EXERCISE DATA:

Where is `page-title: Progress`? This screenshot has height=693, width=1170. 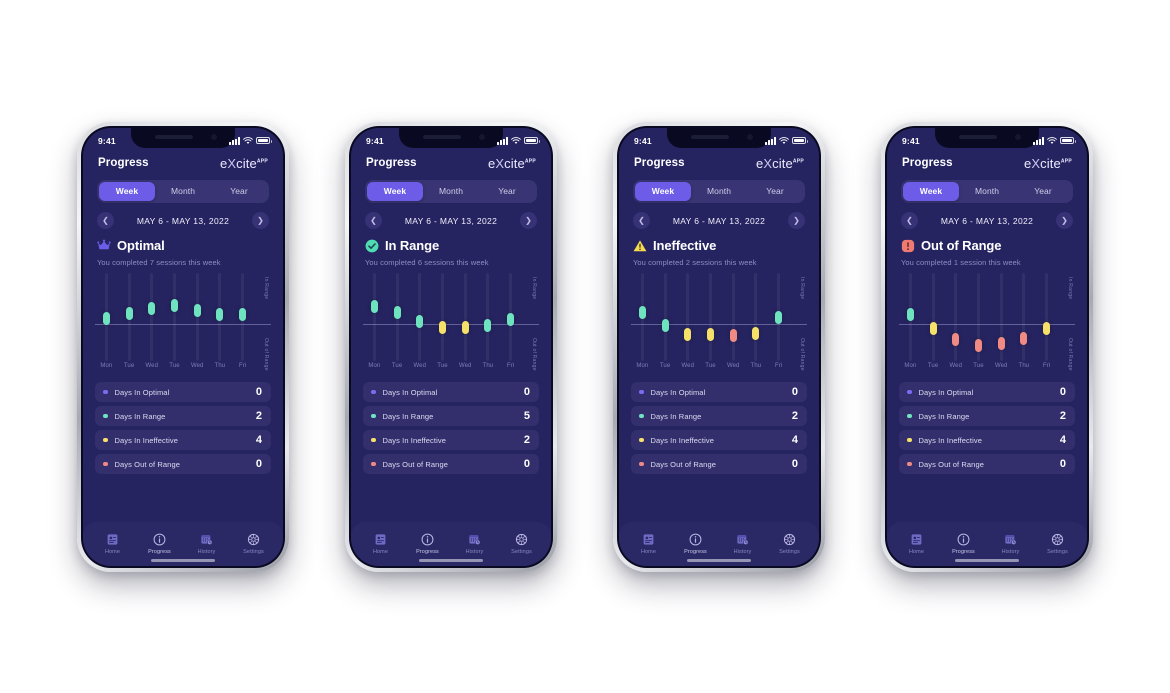
page-title: Progress is located at coordinates (392, 163).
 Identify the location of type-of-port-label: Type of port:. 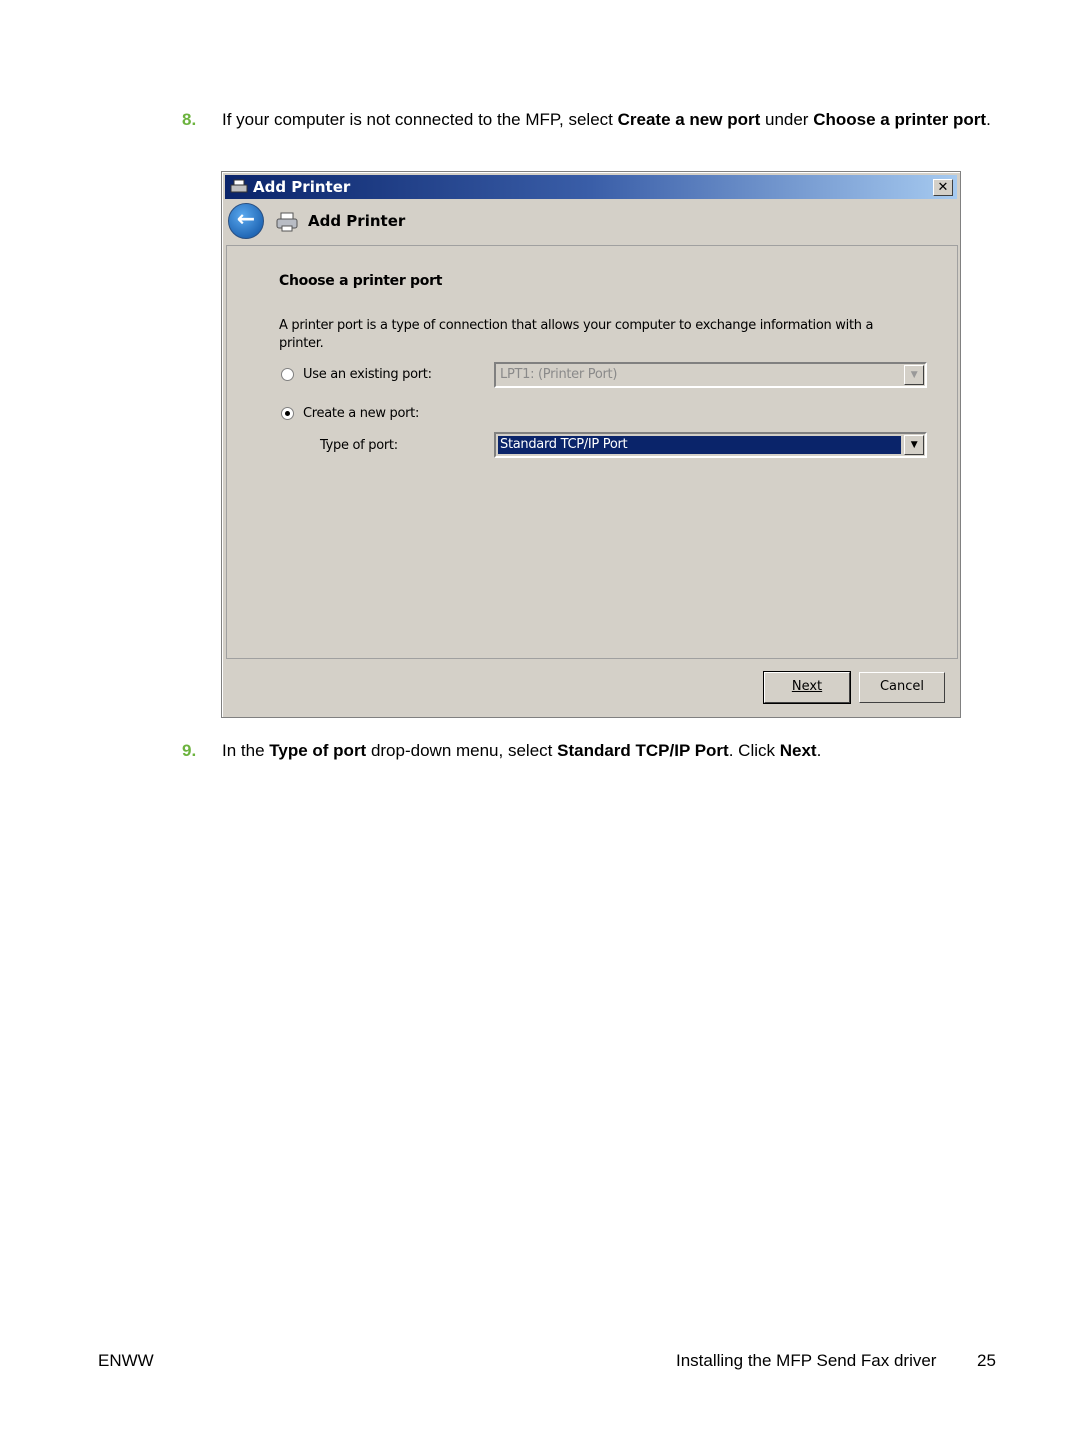
(359, 446).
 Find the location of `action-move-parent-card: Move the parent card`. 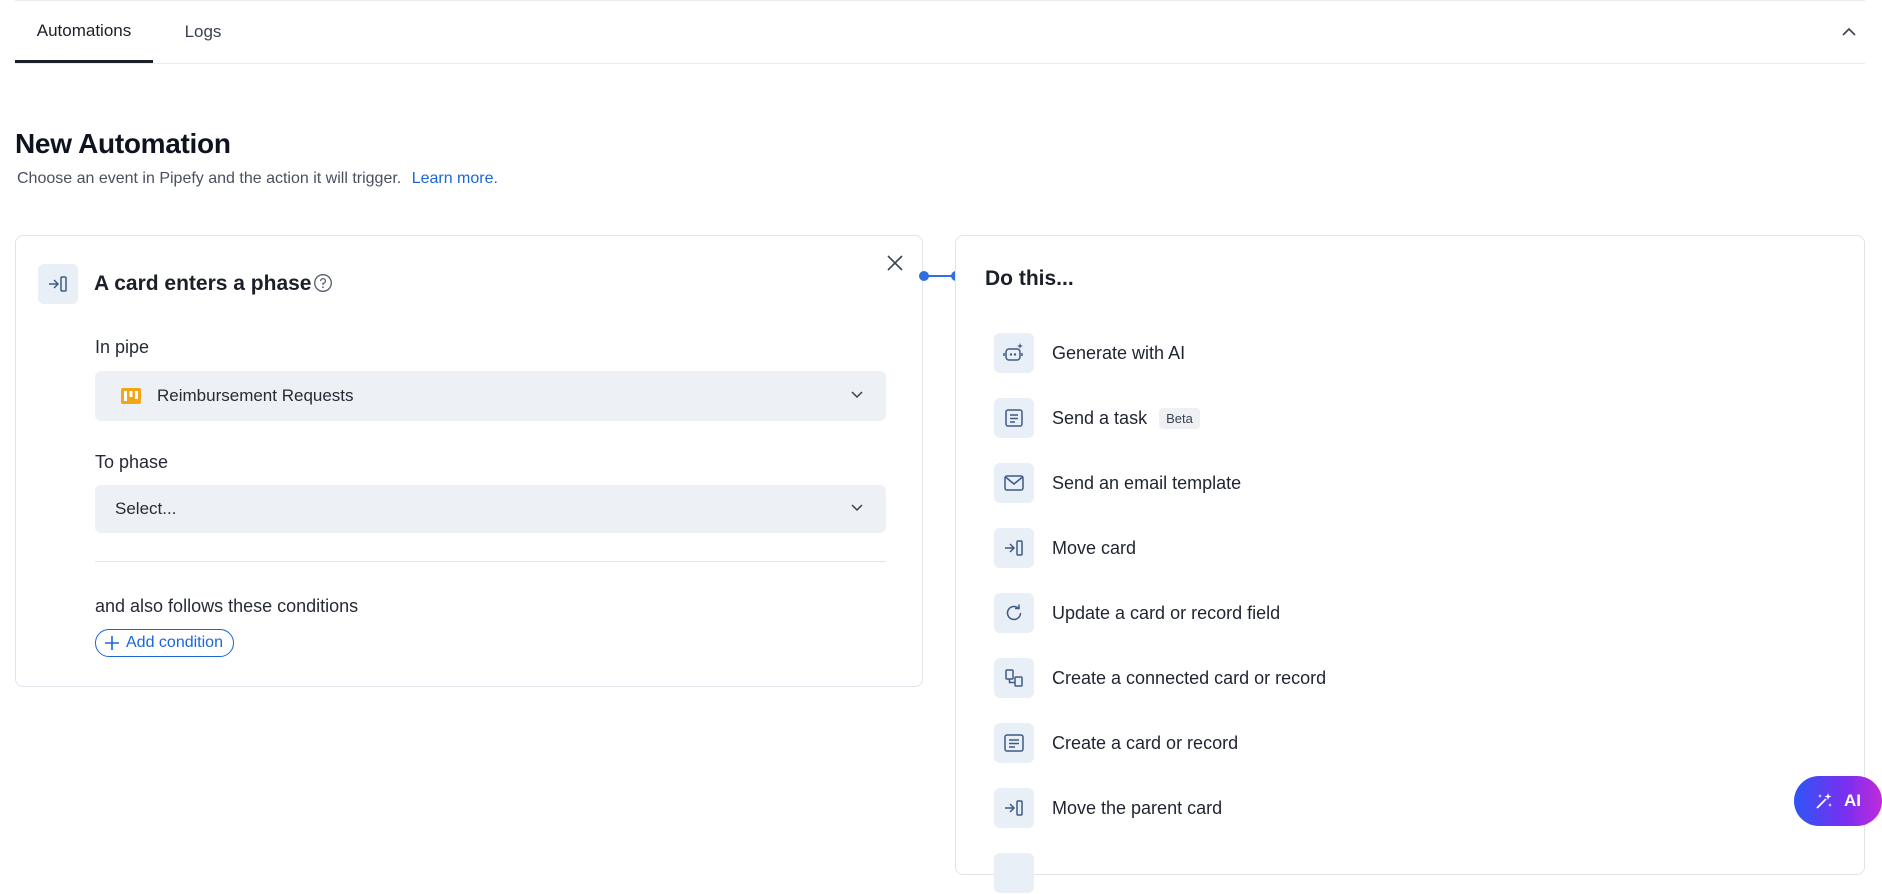

action-move-parent-card: Move the parent card is located at coordinates (1108, 808).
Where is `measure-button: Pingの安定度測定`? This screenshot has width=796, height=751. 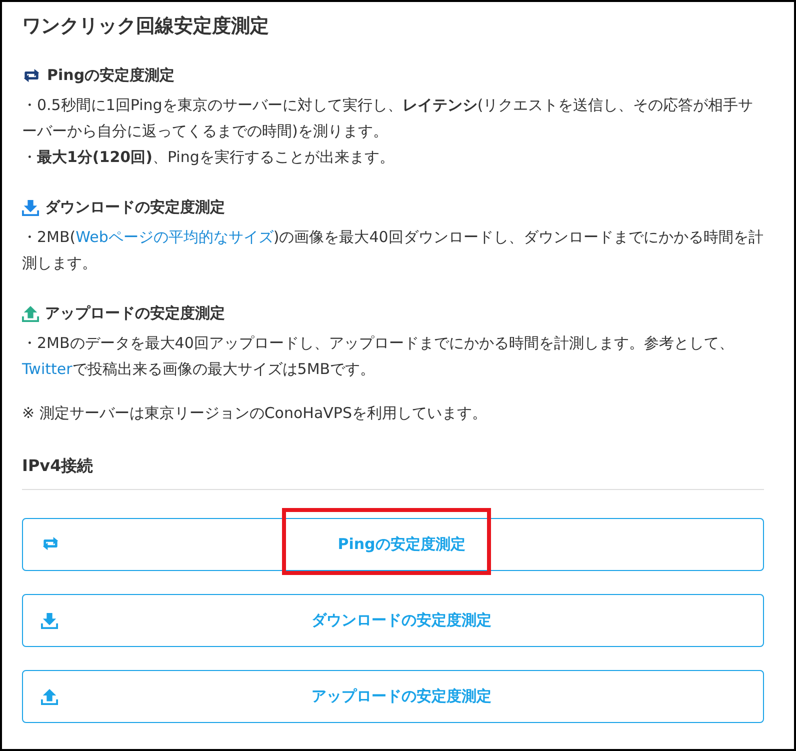 measure-button: Pingの安定度測定 is located at coordinates (393, 544).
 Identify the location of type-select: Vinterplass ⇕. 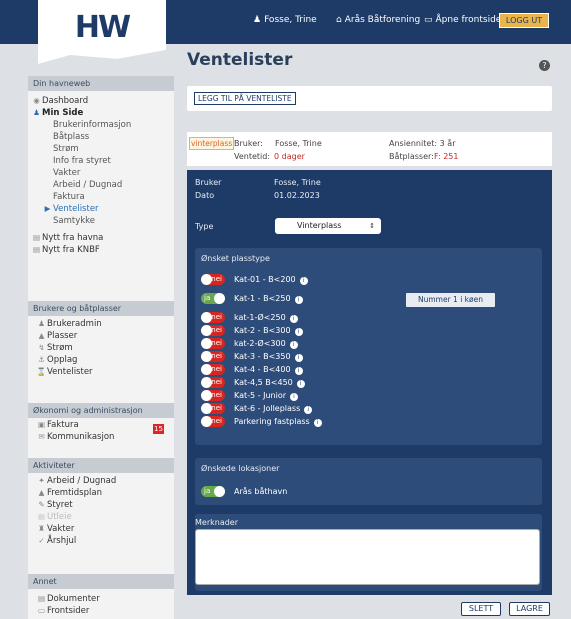
(328, 226).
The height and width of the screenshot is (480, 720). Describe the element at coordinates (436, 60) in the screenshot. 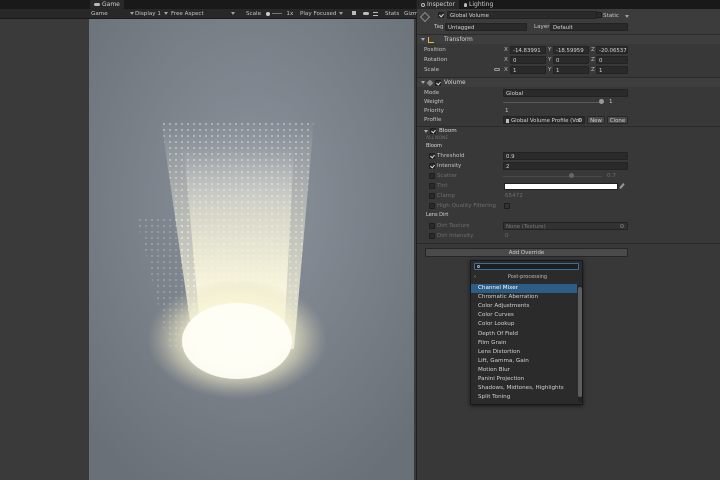

I see `rotation-label: Rotation` at that location.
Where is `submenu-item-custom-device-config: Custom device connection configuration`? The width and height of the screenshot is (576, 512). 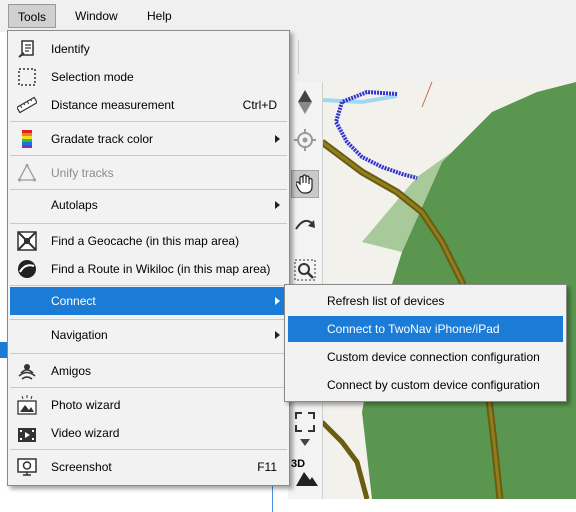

EXERCISE:
Format the items as a Markdown table with the columns "Row" and "Line," starting at the beginning of the items and ending at the line that contains "(359, 446).", with blank lines left out. Leave the pictures out of the table.

EXPECTED OUTPUT:
| Row | Line |
|---|---|
| 1 | Where is `page-title: Progress`? This screenshot has height=693, width=1170.  |
| 2 | page-title: Progress is located at coordinates (392, 163). |
| 3 |  Identify the location of type-of-port-label: Type of port:.  |
| 4 | (359, 446). |